A History of Violence draait niet om de vraag of Tom Stall in werkelijkheid Joey Cusack is; die vraag wordt halverwege de film al beantwoord. Belangrijker is de vraag of Tom of de moderne, beschaafde mens zijn eigen gewelddadigheid kan ontlopen; of de duistere veroveraar in ons, die zijn rivalen de hersens wil inslaan en hun bloed wil drinken, ooit het zwijgen kan worden opgelegd. En of het in werkelijkheid niet zo is dat zij die vertrouwd zijn met hun duistere kant, met het daadwerkelijke gebruik van geweld, een streepje vóór hebben in de struggle for life. Wie goed naar deze film kijkt zal vaststellen dat Tom Stall geen verzinsel is, geen banale dekmantel voor een ondergedoken boef, en tegelijkertijd dat hij wel degelijk de natural born killer is die Fogarty in hem ziet. Tom wijst zijn talent voor geweld af omdat dat zo hoort, maar het is de killer die zijn gezin beschermt, die zijn vrouw neemt zoals ze genomen wil worden en zijn pacifistische zoon op andere gedachten brengt. Het geërfde killer instinct zet de geschiedenis van het geweld voort.

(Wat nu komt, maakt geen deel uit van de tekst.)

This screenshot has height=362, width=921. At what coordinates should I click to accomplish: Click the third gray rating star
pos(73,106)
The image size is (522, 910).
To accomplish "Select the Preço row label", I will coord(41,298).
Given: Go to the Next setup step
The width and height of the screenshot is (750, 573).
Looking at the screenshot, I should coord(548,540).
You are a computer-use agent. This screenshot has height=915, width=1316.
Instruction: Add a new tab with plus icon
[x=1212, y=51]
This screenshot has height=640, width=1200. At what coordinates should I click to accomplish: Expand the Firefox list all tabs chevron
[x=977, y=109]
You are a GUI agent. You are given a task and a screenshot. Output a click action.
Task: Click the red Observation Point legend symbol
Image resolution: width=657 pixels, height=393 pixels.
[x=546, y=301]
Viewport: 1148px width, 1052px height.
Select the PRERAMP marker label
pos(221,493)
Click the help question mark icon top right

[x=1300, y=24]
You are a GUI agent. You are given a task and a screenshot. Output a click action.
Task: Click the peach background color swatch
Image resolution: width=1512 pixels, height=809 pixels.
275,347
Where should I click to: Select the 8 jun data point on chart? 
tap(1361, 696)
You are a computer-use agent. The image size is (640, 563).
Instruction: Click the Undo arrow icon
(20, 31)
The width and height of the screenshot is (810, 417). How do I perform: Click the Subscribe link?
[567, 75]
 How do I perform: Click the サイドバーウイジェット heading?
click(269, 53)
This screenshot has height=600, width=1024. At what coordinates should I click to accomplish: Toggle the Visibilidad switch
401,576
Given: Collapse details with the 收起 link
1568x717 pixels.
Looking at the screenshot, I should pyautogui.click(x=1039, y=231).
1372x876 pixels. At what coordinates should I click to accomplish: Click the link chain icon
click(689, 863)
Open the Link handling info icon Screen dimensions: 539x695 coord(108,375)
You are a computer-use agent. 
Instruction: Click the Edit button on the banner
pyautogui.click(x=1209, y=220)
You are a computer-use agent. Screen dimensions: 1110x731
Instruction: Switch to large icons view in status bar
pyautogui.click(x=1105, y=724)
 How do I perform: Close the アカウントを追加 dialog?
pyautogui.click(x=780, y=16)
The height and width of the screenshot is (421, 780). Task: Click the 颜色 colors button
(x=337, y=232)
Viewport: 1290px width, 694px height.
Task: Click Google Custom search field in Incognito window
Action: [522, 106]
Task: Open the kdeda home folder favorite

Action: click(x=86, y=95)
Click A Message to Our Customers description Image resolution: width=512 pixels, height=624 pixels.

Cronenbergs visuele stijl is hier voor zijn doen sober, maar de zeldzame shots waarin hij stilstaat bij de destructie die gepaard gaat met bijvoorbeeld een schot in het gezicht zijn van een gruwelijke schoonheid, en sorteren net zon sterk effect als de bizarre taferelen uit zijn vroegere films. Ook zijn cast is in topvorm. Viggo Mortensen is meesterlijk ambigu als Tom Stall, zonder nadrukkelijk innerlijk verscheurd te zijn. Ed Harris straalt in zijn bijrol een ongekend dreigend aura uit en de nog kleinere, bijna absurdistische rol van William Hurt als Richie Cusack, is op zichzelf al de prijs van een bioscoopkaartje waard. Hurt doemt op tijdens de derde akte, waarin het stripkarakter van de film weer aan de oppervlakte komt en het verhaal een karikaturaal tintje krijgt. Dat werkt een beetje bevreemdend, maar het zorgt ook voor een scherp contrast tussen de wereld die Tom wil veiligstellen en de wereld die hij moet betreden om dat te kunnen doen. Een leven zonder bloedvergieten iets wat de meesten onder ons als vanzelfsprekend beschouwen moet met geweld worden veroverd; er is geen licht zonder duisternis.